Diagnosing LA-HLH is challenging due to overlapping features with aggressive lymphomas and severe infections. The HLH-2004 criteria, established by the Histiocyte Society, remain the most widely used framework. A diagnosis of HLH requires at least five of the following eight criteria: fever, splenomegaly, cytopenias affecting at least two blood cell lineages, hypertriglyceridemia or hypofibrinogenemia, hemophagocytosis in bone marrow or other tissues, low or absent NK cell activity, elevated ferritin levels, and high soluble IL-2 receptor (sCD25) levels. While these criteria provide structure, they were initially designed for primary (genetic) HLH and may not fully capture the complexities of lymphoma-driven HLH.

In LA-HLH, additional diagnostic tools are often necessary. Bone marrow biopsy plays a central role, as it may reveal hemophagocytosis alongside lymphoma infiltration. However, hemophagocytosis is not always present early in the disease, necessitating repeat biopsies if clinical suspicion remains high. Imaging such as PET-CT scans can help identify occult lymphomatous involvement, particularly when HLH symptoms precede a formal lymphoma diagnosis. Elevated ferritin levels above 10,000 ng/mL, while not specific, are strongly associated with HLH and can serve as a valuable diagnostic clue.

# [DATASET EXCERPTS]
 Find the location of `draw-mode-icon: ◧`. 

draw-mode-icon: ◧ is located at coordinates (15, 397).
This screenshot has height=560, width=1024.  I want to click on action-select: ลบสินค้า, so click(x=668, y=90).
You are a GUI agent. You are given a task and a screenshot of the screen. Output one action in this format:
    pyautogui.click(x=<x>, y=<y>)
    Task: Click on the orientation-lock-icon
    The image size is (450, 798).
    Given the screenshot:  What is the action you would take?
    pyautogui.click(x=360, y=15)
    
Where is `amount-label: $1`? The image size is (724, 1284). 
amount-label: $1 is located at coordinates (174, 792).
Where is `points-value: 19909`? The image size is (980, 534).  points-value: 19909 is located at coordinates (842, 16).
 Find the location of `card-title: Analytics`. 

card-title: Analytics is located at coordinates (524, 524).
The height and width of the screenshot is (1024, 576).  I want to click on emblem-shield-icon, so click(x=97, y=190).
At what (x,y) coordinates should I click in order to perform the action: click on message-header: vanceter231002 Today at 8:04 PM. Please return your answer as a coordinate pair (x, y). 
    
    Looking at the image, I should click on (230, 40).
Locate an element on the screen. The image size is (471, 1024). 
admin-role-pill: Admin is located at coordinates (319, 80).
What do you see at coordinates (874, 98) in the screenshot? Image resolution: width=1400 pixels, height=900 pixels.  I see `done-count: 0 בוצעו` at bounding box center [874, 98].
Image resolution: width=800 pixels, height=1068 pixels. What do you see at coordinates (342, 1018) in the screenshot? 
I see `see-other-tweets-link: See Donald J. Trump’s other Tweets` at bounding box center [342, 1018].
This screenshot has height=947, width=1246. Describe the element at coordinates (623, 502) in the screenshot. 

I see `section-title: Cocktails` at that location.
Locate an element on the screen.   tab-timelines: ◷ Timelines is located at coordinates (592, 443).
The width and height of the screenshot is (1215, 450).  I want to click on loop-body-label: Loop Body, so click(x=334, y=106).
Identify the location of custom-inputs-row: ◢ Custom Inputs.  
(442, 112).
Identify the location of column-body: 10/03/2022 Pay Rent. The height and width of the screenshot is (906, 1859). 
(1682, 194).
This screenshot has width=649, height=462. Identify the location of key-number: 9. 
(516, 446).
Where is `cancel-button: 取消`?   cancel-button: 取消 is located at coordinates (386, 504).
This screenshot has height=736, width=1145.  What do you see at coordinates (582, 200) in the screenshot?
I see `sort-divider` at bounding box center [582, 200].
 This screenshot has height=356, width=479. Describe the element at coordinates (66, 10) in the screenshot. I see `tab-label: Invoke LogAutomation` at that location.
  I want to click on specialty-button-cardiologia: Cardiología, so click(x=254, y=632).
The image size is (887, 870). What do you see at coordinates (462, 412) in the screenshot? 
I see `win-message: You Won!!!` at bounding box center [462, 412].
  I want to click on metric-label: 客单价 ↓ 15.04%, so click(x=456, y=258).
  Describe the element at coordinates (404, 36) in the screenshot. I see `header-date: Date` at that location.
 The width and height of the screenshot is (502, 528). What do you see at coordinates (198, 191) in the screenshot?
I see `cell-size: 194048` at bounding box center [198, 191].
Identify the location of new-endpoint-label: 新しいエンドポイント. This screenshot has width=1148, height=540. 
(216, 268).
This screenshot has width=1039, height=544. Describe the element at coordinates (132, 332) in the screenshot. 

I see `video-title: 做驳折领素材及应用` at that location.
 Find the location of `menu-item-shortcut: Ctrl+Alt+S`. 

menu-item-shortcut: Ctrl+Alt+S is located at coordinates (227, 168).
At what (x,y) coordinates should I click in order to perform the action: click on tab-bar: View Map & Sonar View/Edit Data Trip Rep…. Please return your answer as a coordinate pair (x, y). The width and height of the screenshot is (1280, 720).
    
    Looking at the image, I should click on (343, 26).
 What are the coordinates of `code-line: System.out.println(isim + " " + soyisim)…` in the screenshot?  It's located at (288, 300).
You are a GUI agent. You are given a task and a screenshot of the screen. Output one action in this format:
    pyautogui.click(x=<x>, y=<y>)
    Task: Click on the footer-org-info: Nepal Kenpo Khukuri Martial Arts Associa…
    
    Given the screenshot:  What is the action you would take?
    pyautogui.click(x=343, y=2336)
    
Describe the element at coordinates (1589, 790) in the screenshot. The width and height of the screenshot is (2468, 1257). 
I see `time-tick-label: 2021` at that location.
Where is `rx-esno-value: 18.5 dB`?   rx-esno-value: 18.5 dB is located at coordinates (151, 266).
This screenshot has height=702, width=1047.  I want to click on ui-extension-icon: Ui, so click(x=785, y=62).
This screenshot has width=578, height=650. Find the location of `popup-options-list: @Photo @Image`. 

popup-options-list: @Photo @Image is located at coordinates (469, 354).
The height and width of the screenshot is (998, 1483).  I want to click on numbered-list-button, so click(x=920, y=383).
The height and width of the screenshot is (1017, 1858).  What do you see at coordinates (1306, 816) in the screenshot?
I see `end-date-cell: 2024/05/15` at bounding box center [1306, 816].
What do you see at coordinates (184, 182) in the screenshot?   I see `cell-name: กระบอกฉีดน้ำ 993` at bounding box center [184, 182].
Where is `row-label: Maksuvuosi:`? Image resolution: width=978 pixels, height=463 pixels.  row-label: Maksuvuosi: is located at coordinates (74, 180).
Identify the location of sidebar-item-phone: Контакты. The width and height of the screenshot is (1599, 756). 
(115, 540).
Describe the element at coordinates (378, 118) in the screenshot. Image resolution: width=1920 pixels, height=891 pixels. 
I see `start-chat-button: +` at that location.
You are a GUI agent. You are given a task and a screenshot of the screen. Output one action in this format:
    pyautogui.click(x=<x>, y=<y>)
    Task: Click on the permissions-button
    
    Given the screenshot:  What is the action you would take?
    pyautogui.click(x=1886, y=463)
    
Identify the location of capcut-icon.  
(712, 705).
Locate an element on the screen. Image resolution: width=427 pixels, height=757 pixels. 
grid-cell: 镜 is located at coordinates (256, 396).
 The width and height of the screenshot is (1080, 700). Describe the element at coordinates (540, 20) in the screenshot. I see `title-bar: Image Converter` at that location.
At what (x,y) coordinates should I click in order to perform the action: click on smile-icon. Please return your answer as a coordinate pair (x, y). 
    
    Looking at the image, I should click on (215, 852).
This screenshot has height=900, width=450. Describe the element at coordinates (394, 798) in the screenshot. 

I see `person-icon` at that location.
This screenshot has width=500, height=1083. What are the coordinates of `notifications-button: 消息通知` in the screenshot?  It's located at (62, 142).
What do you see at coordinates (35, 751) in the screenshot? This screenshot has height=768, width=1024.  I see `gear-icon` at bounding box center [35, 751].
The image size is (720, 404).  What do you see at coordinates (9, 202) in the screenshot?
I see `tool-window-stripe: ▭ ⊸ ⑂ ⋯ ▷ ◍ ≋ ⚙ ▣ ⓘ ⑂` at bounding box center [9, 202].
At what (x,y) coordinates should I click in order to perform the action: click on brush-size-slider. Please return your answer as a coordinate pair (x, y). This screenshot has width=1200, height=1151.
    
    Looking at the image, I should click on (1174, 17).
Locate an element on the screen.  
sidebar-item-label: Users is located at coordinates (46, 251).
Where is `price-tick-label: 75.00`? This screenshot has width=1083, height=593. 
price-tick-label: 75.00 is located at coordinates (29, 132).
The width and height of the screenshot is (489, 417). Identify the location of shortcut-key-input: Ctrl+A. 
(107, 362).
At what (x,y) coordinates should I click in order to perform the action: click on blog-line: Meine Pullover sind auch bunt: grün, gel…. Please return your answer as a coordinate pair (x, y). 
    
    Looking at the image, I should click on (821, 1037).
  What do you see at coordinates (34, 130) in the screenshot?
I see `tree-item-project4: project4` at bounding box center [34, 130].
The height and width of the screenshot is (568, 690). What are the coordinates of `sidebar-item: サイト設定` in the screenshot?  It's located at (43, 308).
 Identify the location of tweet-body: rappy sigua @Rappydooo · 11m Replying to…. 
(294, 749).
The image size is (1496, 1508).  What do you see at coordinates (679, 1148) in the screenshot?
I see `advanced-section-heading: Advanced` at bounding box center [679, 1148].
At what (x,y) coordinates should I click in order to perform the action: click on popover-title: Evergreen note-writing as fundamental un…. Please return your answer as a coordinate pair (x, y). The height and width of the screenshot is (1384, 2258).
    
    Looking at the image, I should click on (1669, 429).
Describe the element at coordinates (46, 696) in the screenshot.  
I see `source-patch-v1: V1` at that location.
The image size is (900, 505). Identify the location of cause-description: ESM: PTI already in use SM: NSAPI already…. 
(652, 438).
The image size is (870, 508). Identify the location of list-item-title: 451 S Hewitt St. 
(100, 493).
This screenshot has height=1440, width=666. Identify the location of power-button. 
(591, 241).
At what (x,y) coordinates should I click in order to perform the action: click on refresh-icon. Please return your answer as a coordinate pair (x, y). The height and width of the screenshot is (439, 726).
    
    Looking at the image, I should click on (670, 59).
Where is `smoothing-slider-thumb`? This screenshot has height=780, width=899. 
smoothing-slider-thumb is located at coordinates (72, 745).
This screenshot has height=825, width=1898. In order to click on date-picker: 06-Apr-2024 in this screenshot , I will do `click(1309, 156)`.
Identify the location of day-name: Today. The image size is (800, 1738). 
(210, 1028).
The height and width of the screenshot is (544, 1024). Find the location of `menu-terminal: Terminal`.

# [WORK REQUEST 1]
From the passage on diagnosing LA-HLH, list the eight HLH-2004 criteria, at least five of which are needed for an HLH diagnosis.
# [WORK REQUEST 2]
Extend the passage on diagnosing LA-HLH, picking up after its last sentence.

# [ANSWER 1]
1. Fever
2. Splenomegaly
3. Cytopenias affecting at least two blood cell lineages
4. Hypertriglyceridemia or hypofibrinogenemia
5. Hemophagocytosis in bone marrow or other tissues
6. Low or absent NK cell activity
7. Elevated ferritin levels
8. High soluble IL-2 receptor (sCD25) levels

# [ANSWER 2]
Associated Genetic Mutations

While LA-HLH is primarily driven by malignancy-induced immune dysregulation, genetic predisposition can influence disease susceptibility and severity. Germline mutations in genes associated with primary HLH, such as PRF1, UNC13D, and STXBP2, have been identified in some adults with lymphoma who develop HLH. These mutations impair cytotoxic lymphocyte function, reducing the ability to clear activated immune cells and resolve inflammation. Even in a heterozygous state, these genetic alterations may contribute to an inadequate immune response, predisposing individuals to HLH in lymphoma. Identifying these mutations can provide insight into disease pathogenesis and may influence treatment decisions, particularly in refractory cases.

Somatic mutations within malignant lymphoid cells may also play a role in HLH development. Genetic alterations in pathways regulating cytokine production, immune evasion, and apoptosis have been implicated in aggressive lymphomas associated with HLH. For example, mutations in STAT3 and JAK/STAT signaling components can enhance cytokine release, fueling the hyperinflammatory state. Similarly, disruptions in TP53 and BCL2 may contribute to lymphoma cell survival, prolonging immune activation. As genomic sequencing becomes more accessible, integrating genetic insights into HLH management could improve diagnostic accuracy and inform personalized treatment strategies.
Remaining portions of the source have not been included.